WHAT NEEDS TO BE DONE> Copy every one of the records below word for word, with the line breaks unchanged.

ENTRIES SUPPLIED>
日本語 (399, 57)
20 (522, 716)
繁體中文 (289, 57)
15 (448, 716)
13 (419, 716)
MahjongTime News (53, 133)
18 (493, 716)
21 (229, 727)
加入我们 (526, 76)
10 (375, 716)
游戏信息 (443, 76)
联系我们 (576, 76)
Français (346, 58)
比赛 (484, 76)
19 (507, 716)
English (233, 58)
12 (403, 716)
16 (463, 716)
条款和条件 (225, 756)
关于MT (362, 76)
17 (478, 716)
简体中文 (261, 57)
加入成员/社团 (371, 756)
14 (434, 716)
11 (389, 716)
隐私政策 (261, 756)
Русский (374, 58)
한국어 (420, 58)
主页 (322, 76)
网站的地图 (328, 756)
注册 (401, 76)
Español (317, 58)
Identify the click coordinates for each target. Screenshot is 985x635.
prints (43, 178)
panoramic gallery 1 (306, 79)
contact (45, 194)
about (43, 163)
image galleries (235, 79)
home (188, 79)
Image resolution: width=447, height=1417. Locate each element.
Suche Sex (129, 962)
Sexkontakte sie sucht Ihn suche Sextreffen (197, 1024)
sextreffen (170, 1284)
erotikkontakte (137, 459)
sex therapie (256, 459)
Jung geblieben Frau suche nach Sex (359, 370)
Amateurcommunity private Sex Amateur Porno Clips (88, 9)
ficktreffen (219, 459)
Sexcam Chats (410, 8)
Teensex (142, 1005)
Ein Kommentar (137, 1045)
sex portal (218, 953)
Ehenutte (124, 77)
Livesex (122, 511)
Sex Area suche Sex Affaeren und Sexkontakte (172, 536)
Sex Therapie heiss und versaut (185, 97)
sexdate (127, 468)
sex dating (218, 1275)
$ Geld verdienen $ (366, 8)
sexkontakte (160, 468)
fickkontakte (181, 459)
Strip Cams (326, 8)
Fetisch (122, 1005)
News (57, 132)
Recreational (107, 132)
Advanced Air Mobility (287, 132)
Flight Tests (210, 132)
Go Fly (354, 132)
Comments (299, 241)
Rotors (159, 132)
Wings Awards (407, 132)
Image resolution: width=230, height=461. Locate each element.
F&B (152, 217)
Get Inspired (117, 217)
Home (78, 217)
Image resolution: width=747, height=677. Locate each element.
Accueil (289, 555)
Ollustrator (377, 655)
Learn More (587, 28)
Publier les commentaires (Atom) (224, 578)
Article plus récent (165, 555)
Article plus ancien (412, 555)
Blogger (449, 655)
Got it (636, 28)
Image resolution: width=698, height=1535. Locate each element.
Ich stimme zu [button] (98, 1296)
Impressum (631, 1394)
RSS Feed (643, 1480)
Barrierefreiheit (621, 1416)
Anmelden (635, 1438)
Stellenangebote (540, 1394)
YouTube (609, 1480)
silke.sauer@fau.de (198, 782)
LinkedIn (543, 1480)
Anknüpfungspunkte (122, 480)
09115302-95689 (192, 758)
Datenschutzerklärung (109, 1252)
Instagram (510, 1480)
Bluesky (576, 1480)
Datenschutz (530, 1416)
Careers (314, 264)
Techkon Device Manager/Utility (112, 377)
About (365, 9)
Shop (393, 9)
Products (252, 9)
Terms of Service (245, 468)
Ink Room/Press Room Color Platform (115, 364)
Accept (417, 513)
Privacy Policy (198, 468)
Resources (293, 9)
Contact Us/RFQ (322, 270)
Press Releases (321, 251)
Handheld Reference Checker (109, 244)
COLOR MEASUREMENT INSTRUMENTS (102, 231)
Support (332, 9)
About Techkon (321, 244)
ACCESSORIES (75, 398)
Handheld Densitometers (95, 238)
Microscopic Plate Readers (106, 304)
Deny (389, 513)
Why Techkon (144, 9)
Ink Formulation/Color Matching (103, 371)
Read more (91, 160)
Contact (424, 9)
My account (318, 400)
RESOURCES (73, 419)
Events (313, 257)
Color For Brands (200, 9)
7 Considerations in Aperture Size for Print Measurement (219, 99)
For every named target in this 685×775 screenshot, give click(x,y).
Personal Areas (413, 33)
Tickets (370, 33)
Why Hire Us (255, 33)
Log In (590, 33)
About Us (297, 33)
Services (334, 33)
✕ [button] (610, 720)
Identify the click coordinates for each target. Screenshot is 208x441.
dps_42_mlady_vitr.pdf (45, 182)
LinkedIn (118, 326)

CORRECT RESPONSE>
日本語 (399, 57)
20 (522, 716)
繁體中文 (289, 57)
15 (448, 716)
13 (419, 716)
MahjongTime News (53, 133)
18 (493, 716)
21 (229, 727)
加入我们 (526, 76)
10 (375, 716)
游戏信息 (443, 76)
联系我们 (576, 76)
Français (346, 58)
比赛 (484, 76)
19 (507, 716)
English (233, 58)
12 (403, 716)
16 (463, 716)
条款和条件 (225, 756)
关于MT (362, 76)
17 (478, 716)
简体中文 (261, 57)
加入成员/社团 (371, 756)
14 (434, 716)
11 (389, 716)
隐私政策 (261, 756)
Русский (374, 58)
한국어 (420, 58)
主页 (322, 76)
网站的地图 (328, 756)
注册 (401, 76)
Español (317, 58)
Identify the click coordinates for each target. Screenshot is 985x635.
prints (43, 178)
panoramic gallery 1 (306, 79)
contact (45, 194)
about (43, 163)
image galleries (235, 79)
home (188, 79)
Image resolution: width=447, height=1417. Locate each element.
Suche Sex (129, 962)
Sexkontakte sie sucht Ihn suche Sextreffen (197, 1024)
sextreffen (170, 1284)
erotikkontakte (137, 459)
sex therapie (256, 459)
Jung geblieben Frau suche nach Sex (359, 370)
Amateurcommunity private Sex Amateur Porno Clips (88, 9)
ficktreffen (219, 459)
Sexcam Chats (410, 8)
Teensex (142, 1005)
Ein Kommentar (137, 1045)
sex portal (218, 953)
Ehenutte (124, 77)
Livesex (122, 511)
Sex Area suche Sex Affaeren und Sexkontakte (172, 536)
Sex Therapie heiss und versaut (185, 97)
sexdate (127, 468)
sex dating (218, 1275)
$ Geld verdienen $ (366, 8)
sexkontakte (160, 468)
fickkontakte (181, 459)
Strip Cams (326, 8)
Fetisch (122, 1005)
News (57, 132)
Recreational (107, 132)
Advanced Air Mobility (287, 132)
Flight Tests (210, 132)
Go Fly (354, 132)
Comments (299, 241)
Rotors (159, 132)
Wings Awards (407, 132)
Image resolution: width=230, height=461. Locate each element.
F&B (152, 217)
Get Inspired (117, 217)
Home (78, 217)
Image resolution: width=747, height=677. Locate each element.
Accueil (289, 555)
Ollustrator (377, 655)
Learn More (587, 28)
Publier les commentaires (Atom) (224, 578)
Article plus récent (165, 555)
Article plus ancien (412, 555)
Blogger (449, 655)
Got it (636, 28)
Image resolution: width=698, height=1535. Locate each element.
Ich stimme zu [button] (98, 1296)
Impressum (631, 1394)
RSS Feed (643, 1480)
Barrierefreiheit (621, 1416)
Anmelden (635, 1438)
Stellenangebote (540, 1394)
YouTube (609, 1480)
silke.sauer@fau.de (198, 782)
LinkedIn (543, 1480)
Anknüpfungspunkte (122, 480)
09115302-95689 (192, 758)
Datenschutzerklärung (109, 1252)
Instagram (510, 1480)
Bluesky (576, 1480)
Datenschutz (530, 1416)
Careers (314, 264)
Techkon Device Manager/Utility (112, 377)
About (365, 9)
Shop (393, 9)
Products (252, 9)
Terms of Service (245, 468)
Ink Room/Press Room Color Platform (115, 364)
Accept (417, 513)
Privacy Policy (198, 468)
Resources (293, 9)
Contact Us/RFQ (322, 270)
Press Releases (321, 251)
Handheld Reference Checker (109, 244)
COLOR MEASUREMENT INSTRUMENTS (102, 231)
Support (332, 9)
About Techkon (321, 244)
ACCESSORIES (75, 398)
Handheld Densitometers (95, 238)
Microscopic Plate Readers (106, 304)
Deny (389, 513)
Why Techkon (144, 9)
Ink Formulation/Color Matching (103, 371)
Read more (91, 160)
Contact (424, 9)
My account (318, 400)
RESOURCES (73, 419)
Events (313, 257)
Color For Brands (200, 9)
7 Considerations in Aperture Size for Print Measurement (219, 99)
For every named target in this 685×775 screenshot, give click(x,y).
Personal Areas (413, 33)
Tickets (370, 33)
Why Hire Us (255, 33)
Log In (590, 33)
About Us (297, 33)
Services (334, 33)
✕ [button] (610, 720)
Identify the click coordinates for each target. Screenshot is 208x441.
dps_42_mlady_vitr.pdf (45, 182)
LinkedIn (118, 326)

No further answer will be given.